_Extracted data_
-----

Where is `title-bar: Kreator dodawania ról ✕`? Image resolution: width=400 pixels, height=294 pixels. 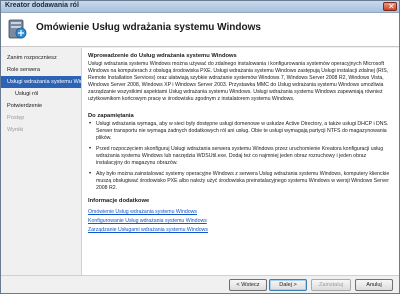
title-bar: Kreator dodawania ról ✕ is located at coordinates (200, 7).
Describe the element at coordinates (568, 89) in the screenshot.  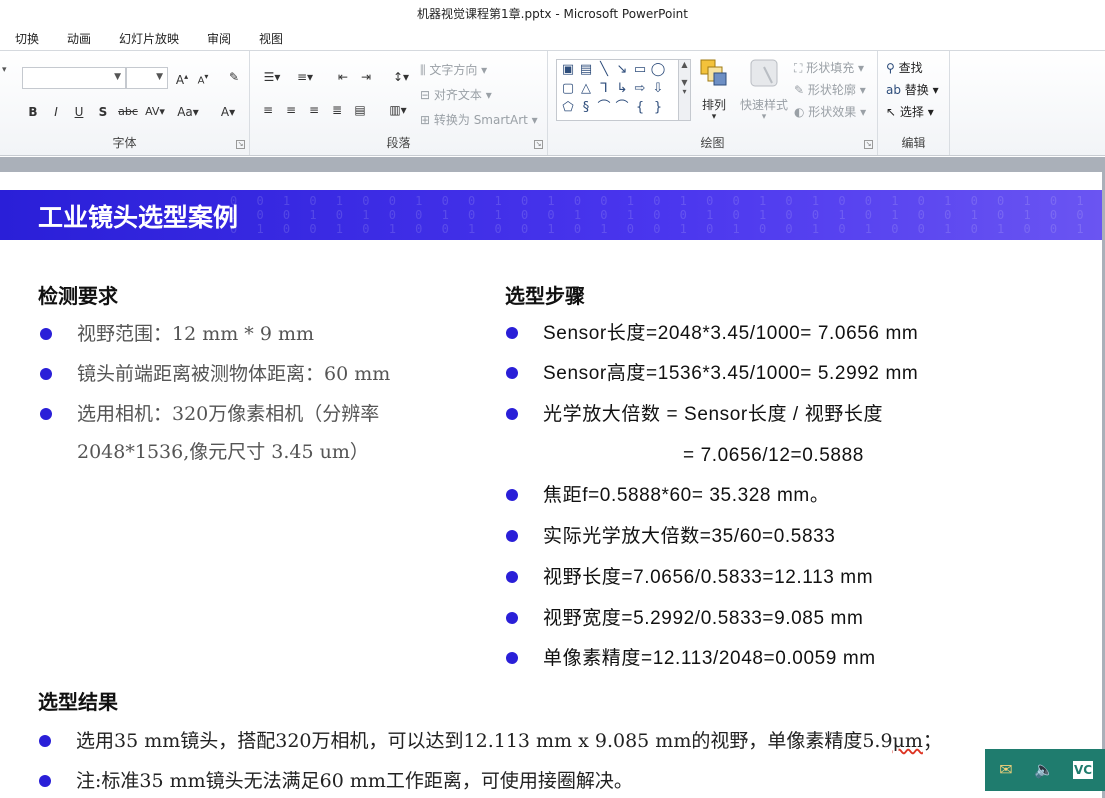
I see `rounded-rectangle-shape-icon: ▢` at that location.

-----

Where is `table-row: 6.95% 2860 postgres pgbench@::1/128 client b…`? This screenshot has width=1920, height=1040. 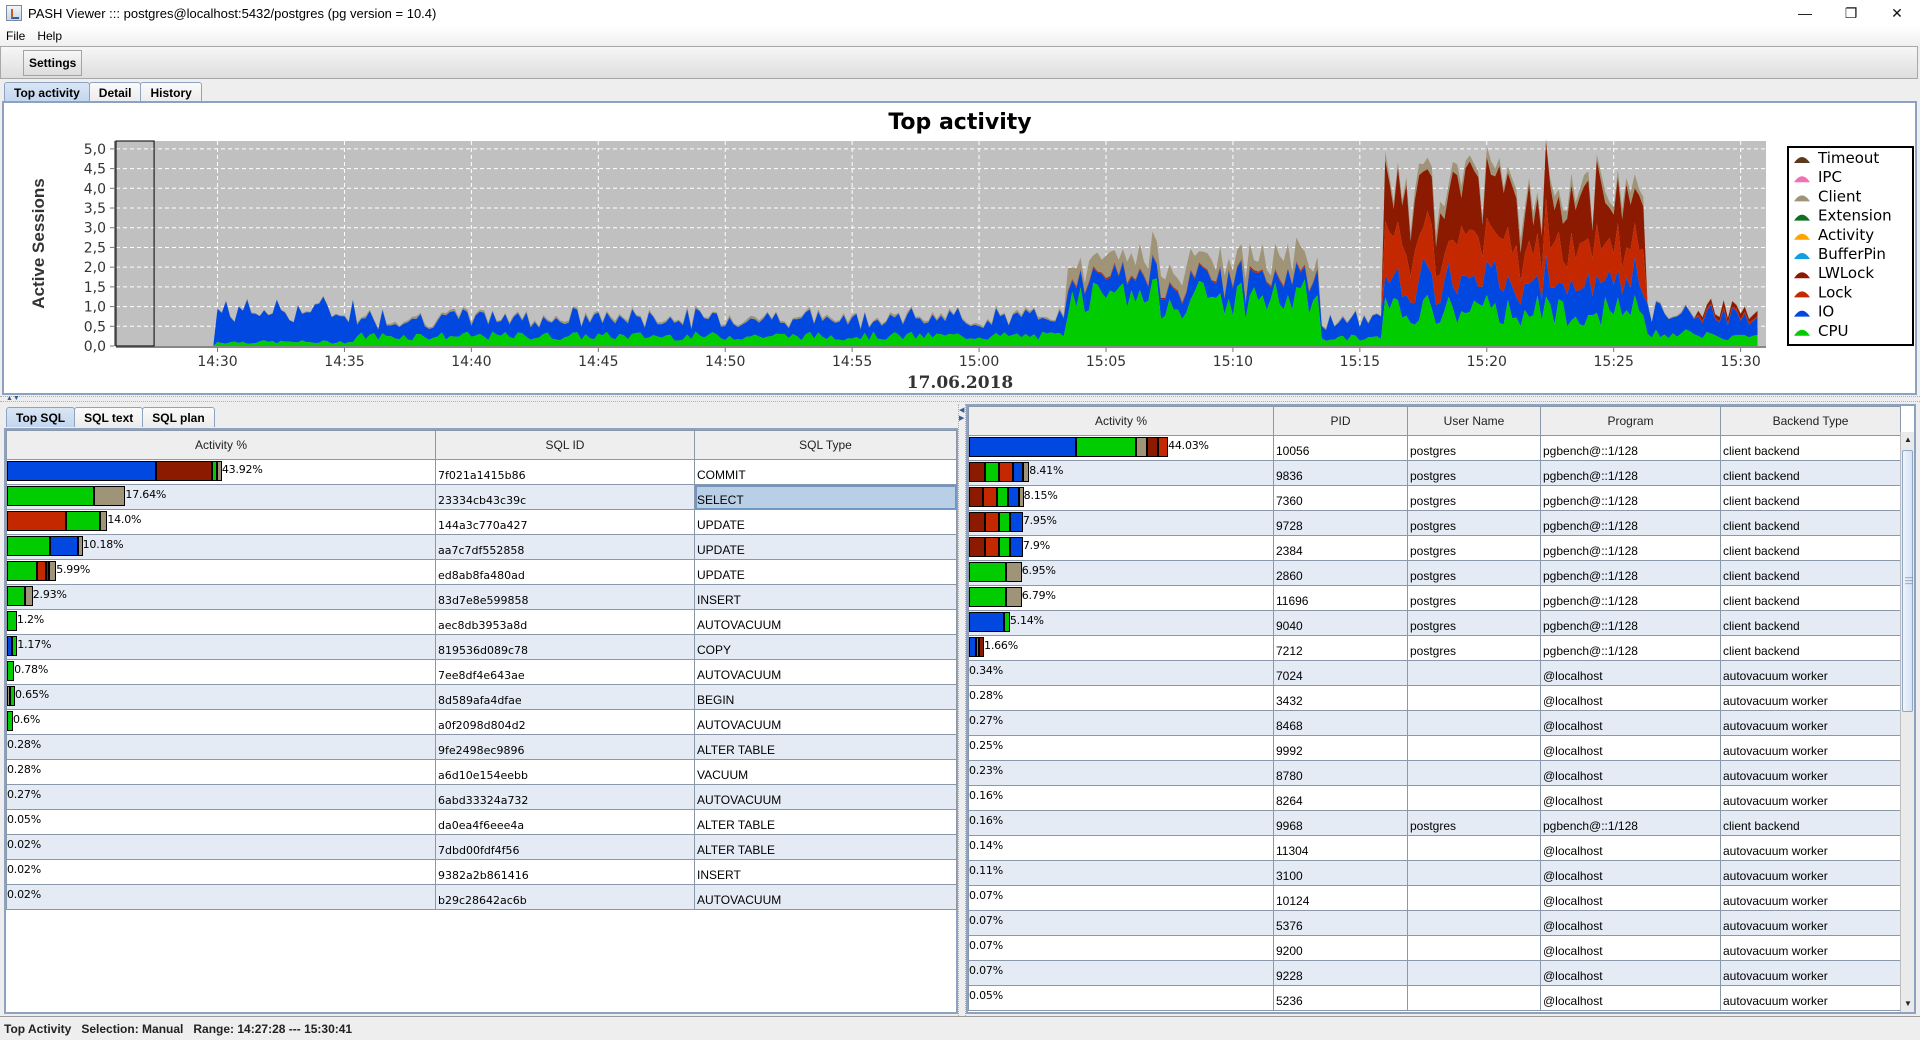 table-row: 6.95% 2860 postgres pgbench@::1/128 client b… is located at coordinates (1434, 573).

-----

_Task directions_
Extract, word for word, the lines from the one containing "pixels, height=294 pixels." through the one containing "at that location.", including both, and omit the pictures.

_Response_
Where is `title-bar: Kreator dodawania ról ✕`? Image resolution: width=400 pixels, height=294 pixels. 
title-bar: Kreator dodawania ról ✕ is located at coordinates (200, 7).
Describe the element at coordinates (568, 89) in the screenshot.  
I see `rounded-rectangle-shape-icon: ▢` at that location.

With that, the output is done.